**Description of the task:** With pictures omitted, the line containing "Toggle the design system selector" and all later lines of the records below are to be restated word for word.

Collected data
********************

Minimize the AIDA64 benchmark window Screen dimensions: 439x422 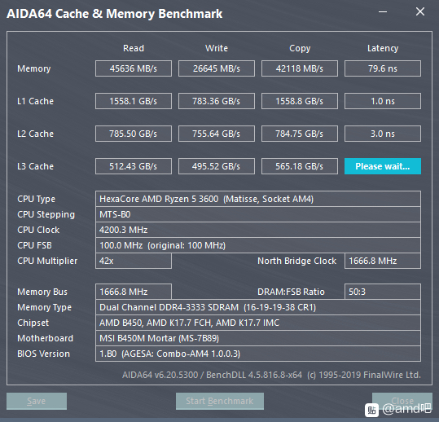[383, 11]
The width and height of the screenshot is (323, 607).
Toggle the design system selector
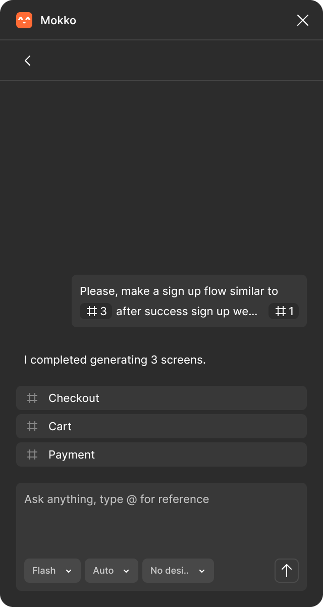coord(201,571)
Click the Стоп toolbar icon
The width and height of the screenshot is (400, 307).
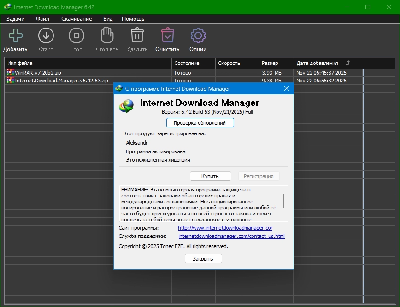[76, 35]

********************

**Written solution:**
Toggle the design system selector
coord(201,571)
Click the Стоп toolbar icon
The width and height of the screenshot is (400, 307).
[76, 35]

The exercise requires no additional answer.